**Excerpt to read**.
----
Still have a little finish work to do but the basic job is complete. I like it. :)
plastikosmd
Posted
amen...now why the h*ll didnt i think of that
Posted
Good thinking... I agree! What did you use for hinges? How did you determine exactly where to mount them?
Posted
looks good, but you better wear ear plugs. Looks like it's going to rattle a lot. Nice work though
Posted
I did that on the hood for my son's 64 Landlord when he first got it. All we used were a couple pieces of flatbar. I think it was 3/4 by 1/8 thick. Length between hole is not too critical, but needs to be somewhere around 5 or 6 inches. Mount the hinge to the grille, position the hood where it should be, then mark and drill the holes in the hood by swinging the hinge up and just marking through the hole. The hood on my son's Landlord does not rattle at all, and we did nothing extra to try and prevent it. You can put bolts in the original rear holes with a nut against the inside of the hood to use as a locking pin. Then make a bracket with a slot to fit inside with a slot for the pin to drop in. The hinge can then be setup with the grille pivot hole higher than the hood mount hole. This way the hinge will swing past center and pull forward against the pins in the slots and make the hood sit very tightly just from its own weight.
----
**Recorded information**.

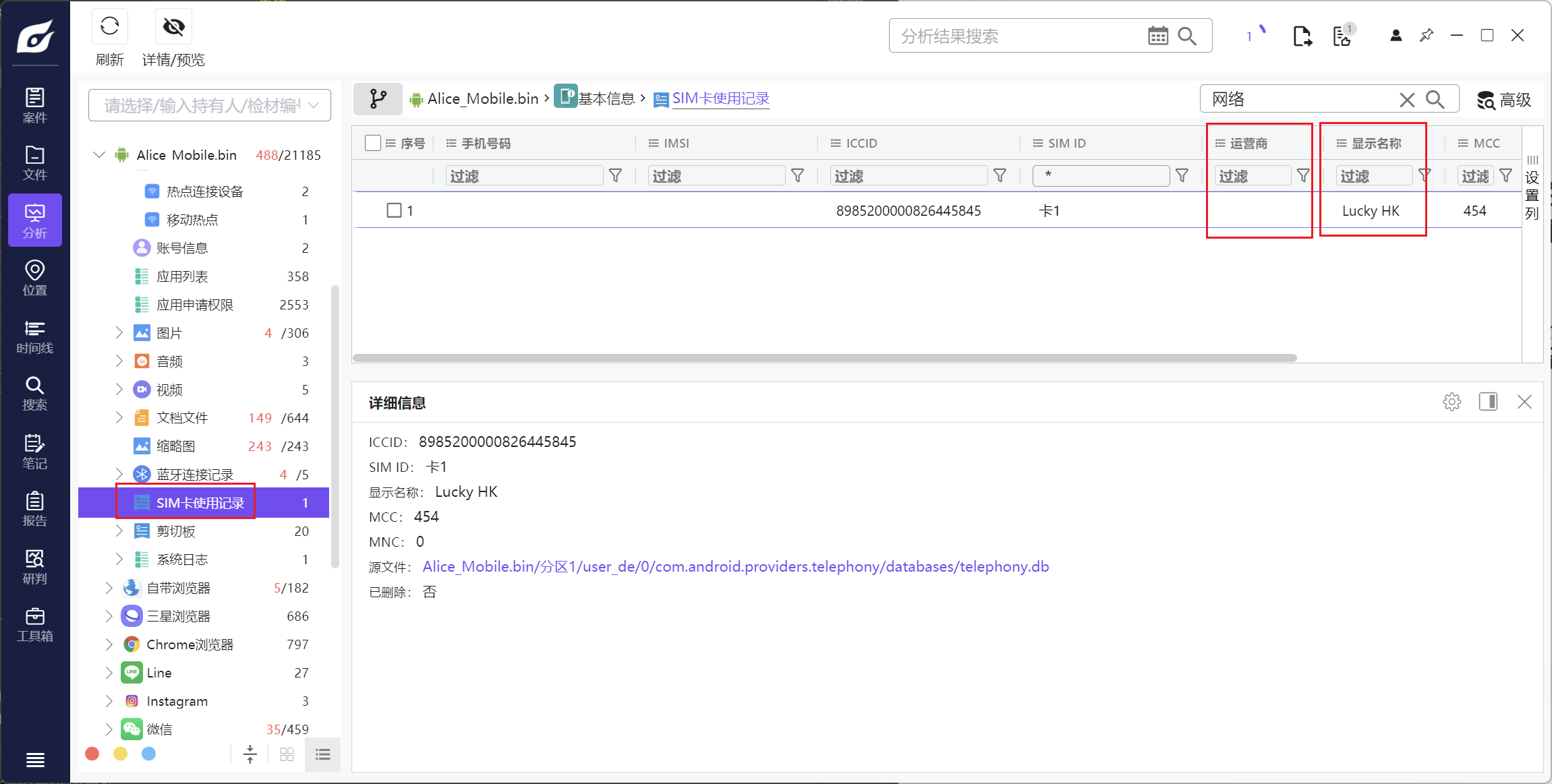The image size is (1552, 784).
Task: Click the red color tag dot
Action: click(x=92, y=754)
----
**Problem set**.
- a) In the forum thread about hinging the hood, roughly how far apart should the holes in the flatbar hinge be?
- b) Pick up the forum thread about hinging the hood where it stops and continue it.
The lines following the hood thread come from a separate source.

**Responses to the tasks**.
- a) Somewhere around 5 or 6 inches.

- b)
Posted
Looks good for two retired guys.:D When I did my 64 LL I pretty much just copied the 725, seems to work good also.
Posted
Made the hinge links by welding a stud to a piece of 3/16 x 1 1/4 flat bar. The welded stud is in the original front bolt holes. Located the hood holes sort of along the lines Rod described. If rattling is a problem I will do something along the lines Rod described but don't think it will be needed. Hood sits is place pretty solid. Did put some clear door edge guard on top of the grill uprights to pad between them and the hood. As Marty did the design is pretty much a copy of the original B-1, 700, 725, etc. Another example of a good early model feature that got dropped along the way.
Posted
That would have come in real handy with my B-10 that "had" a bas...a bas...crap....a bogus tank on it. Sometimes certain words just fit ya know? Any how, the bas...the Bogus tanks gas hole...(hehe, I said gas hole) was in the wrong place and the hood had to come off every time I filled the...other tank. I say Great Job!!
Posted
Roy, I like your idea. It's much better than the previous owner's hack job on my HB-212.


Posted
Ran the tractor today. No hood rattle. Life is good. :)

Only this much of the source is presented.